TGV Nord: Les duplex, c'est pas toujours grand luxe

TRANSPORTS L'arrivée des TGV duplex sur la ligne Paris-Lille devait apporter davantage de confort aux voyageurs. Trois mois plus tard, les avis sont partagés...

Olivier Aballain

— 

Un TGV duplex en gare de Lille Flandres
Un TGV duplex en gare de Lille Flandres — O. Aballain

Plus grands, plus confortables, les TGV duplex étaient censés donner un coup de jeune à la liaison Paris-Lille. Aujourd'hui sur la ligne Nord, 13 TGV (un tiers du total) sont formés de ces rames à deux étages dont la capacité dépasse de 45% celle des rames «réseau» classiques (509 places contre 345). En 2015, la moitié des allers-retours Paris-Lille sera assurée avec ce matériel.

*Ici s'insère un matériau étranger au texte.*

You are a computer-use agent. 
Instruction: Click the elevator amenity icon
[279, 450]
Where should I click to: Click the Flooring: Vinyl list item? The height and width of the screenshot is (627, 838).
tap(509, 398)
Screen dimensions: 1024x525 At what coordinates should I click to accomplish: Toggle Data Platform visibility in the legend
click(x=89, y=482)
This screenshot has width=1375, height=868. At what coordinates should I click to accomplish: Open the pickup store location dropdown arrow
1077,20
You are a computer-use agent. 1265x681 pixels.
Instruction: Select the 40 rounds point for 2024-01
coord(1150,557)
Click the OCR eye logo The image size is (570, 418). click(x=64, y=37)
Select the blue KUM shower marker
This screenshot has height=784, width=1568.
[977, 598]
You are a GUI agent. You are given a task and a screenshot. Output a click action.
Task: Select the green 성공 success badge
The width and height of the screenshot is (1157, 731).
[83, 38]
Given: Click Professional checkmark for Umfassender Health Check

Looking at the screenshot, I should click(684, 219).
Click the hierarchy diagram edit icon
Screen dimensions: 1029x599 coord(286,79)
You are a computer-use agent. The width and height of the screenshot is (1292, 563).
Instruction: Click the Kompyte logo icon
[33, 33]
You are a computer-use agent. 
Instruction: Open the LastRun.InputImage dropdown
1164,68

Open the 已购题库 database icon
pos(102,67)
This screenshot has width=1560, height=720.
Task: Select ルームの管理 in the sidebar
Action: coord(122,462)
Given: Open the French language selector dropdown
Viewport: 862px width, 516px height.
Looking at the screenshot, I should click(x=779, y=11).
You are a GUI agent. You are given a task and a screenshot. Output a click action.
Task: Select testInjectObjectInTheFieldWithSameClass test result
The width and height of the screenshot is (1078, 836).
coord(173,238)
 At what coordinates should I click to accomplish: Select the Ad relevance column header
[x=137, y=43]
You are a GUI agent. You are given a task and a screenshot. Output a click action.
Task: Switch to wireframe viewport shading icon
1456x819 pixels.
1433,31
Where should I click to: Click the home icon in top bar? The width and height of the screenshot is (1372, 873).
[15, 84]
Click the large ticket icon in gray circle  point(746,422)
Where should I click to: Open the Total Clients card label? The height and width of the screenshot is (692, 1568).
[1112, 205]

«C'est vrai qu'il y a davantage de place, sur certains créneaux on n'est plus parqués comme avant», témoigne Théophile, qui emprunte fréquemment la ligne. Mais les commentaires ne sont pas tous positifs. «Moi, je trouve qu'ils sont vieux et usés, et pas pratiques quand on est à l'étage», corrige Anissa. «Parfois la moquette est tellement râpée qu'elle se décroche» remarque aussi Gilles.

Une offre plus concentrée

Il est vrai que certains Duplex ont dix-sept ans, un âge vénérable qui demande quelques remises à niveau. La SNCF assure théoriquement une rénovation complète «tous les 10 à 15 ans». Mais l'opérateur est aussi pressé d'exploiter la grande capacité des trains à double étage pour mieux adapter son offre.

Ainsi, à partir du 14 décembre, le Paris-Lille de 7h01 sera supprimé au profit de deux doubles duplex de 1018 places à 6h41 et 7h13. Au final le nombre de places reste comparable... la flexibilité en moins. «Cela va m'obliger à prendre le train de 6h41», regrette Carole, qui trouve que «la SNCF pénalise la vie de famille des clients les plus réguliers».

Sur cette suppression, Gilles Laurent, le représentant de l'Union des voyageurs du Nord, a adressé une demande d'explication à la SNCF mais il relativise: «Un train toutes les demi-heures cela reste une fréquence acceptable, même si ça n'arrange pas toujours les usagers. On peut comprendre que la SNCF veuille rationaliser son offre.»